GIVEN ENTRIES START
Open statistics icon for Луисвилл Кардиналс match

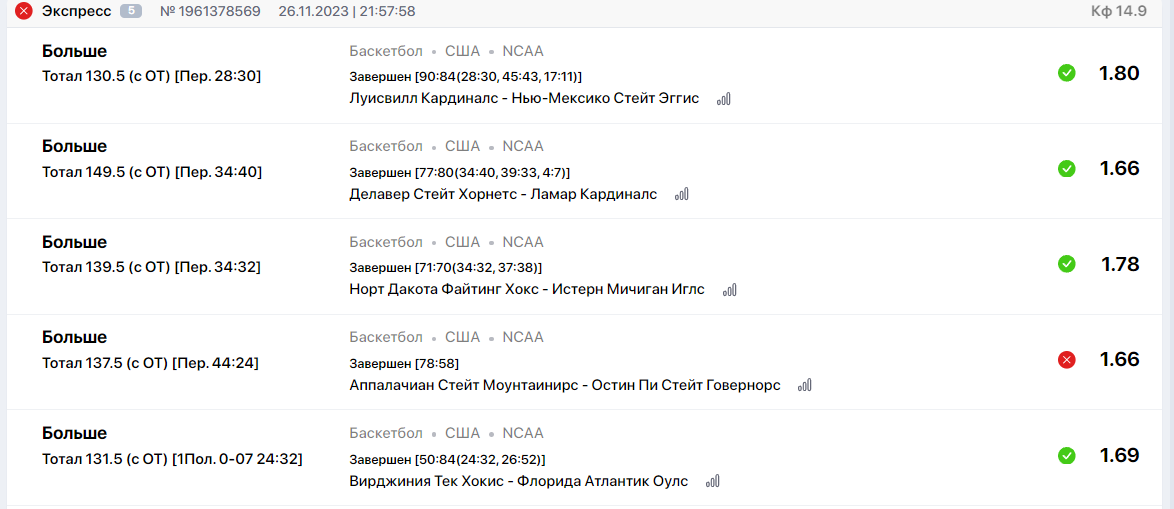point(723,100)
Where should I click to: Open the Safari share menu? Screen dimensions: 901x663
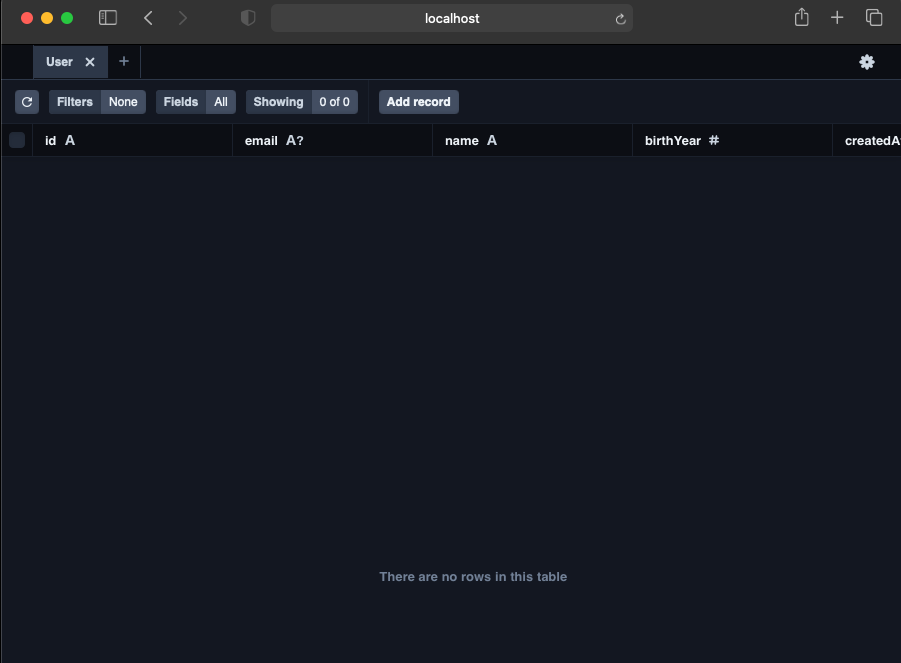click(x=801, y=17)
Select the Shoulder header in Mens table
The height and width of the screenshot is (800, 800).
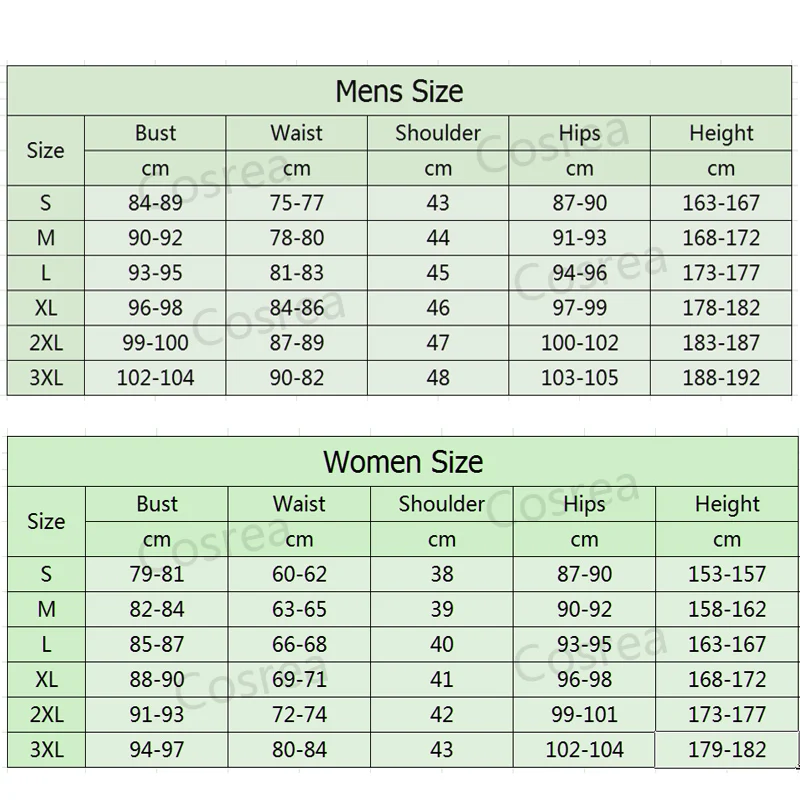(x=438, y=133)
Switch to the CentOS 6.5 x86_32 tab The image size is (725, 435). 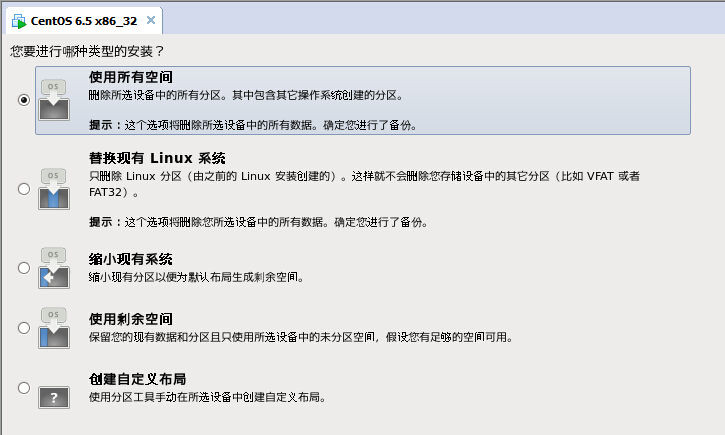click(82, 20)
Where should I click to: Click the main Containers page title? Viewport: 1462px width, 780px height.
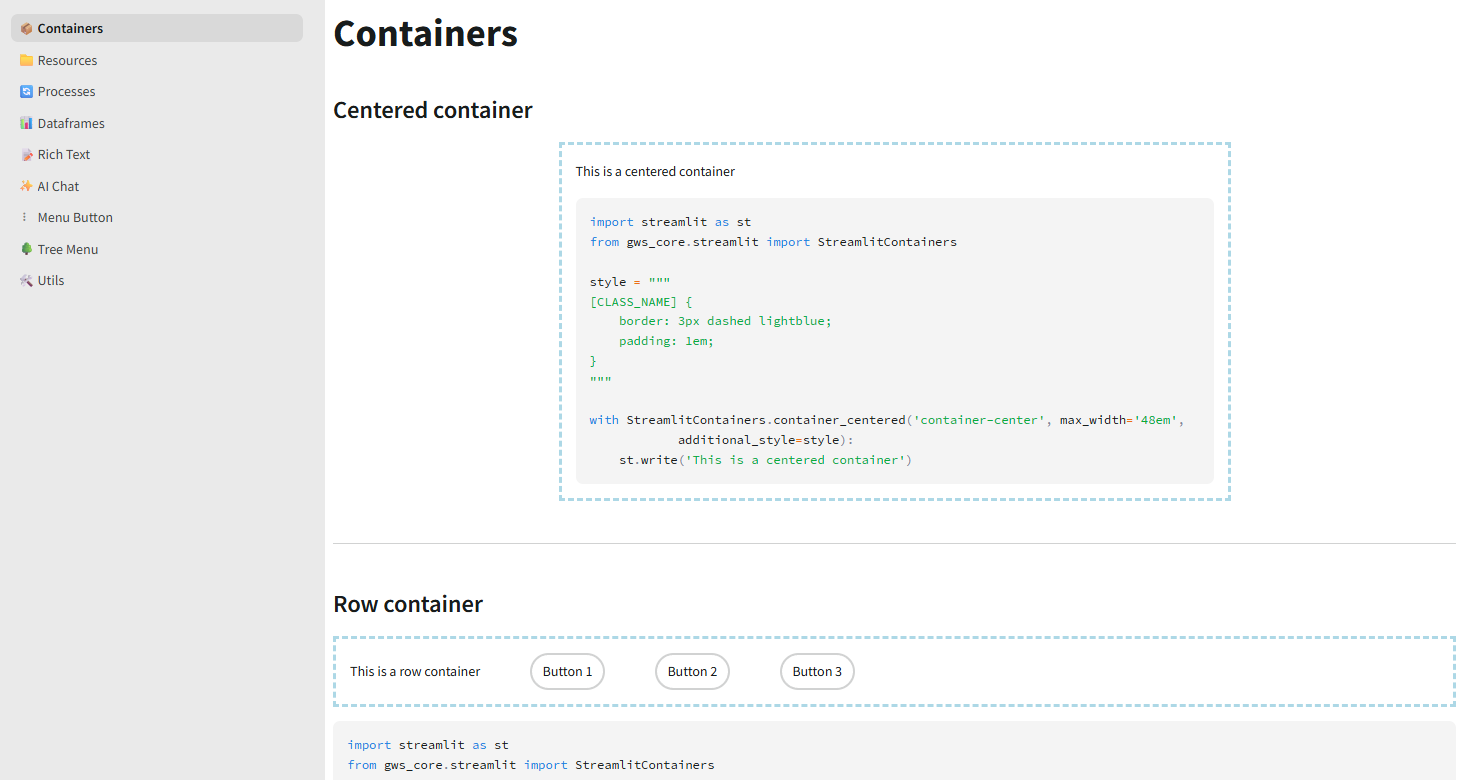(425, 34)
GIVEN ENTRIES END
WORK TO BE COMPLETED: Please repeat the lines that run from the one holding "Where should I click to: Click" to the last line of the material, both included, exactly and without pictures.

WRITTEN SOLUTION:
Where should I click to: Click the main Containers page title? Viewport: 1462px width, 780px height.
(425, 34)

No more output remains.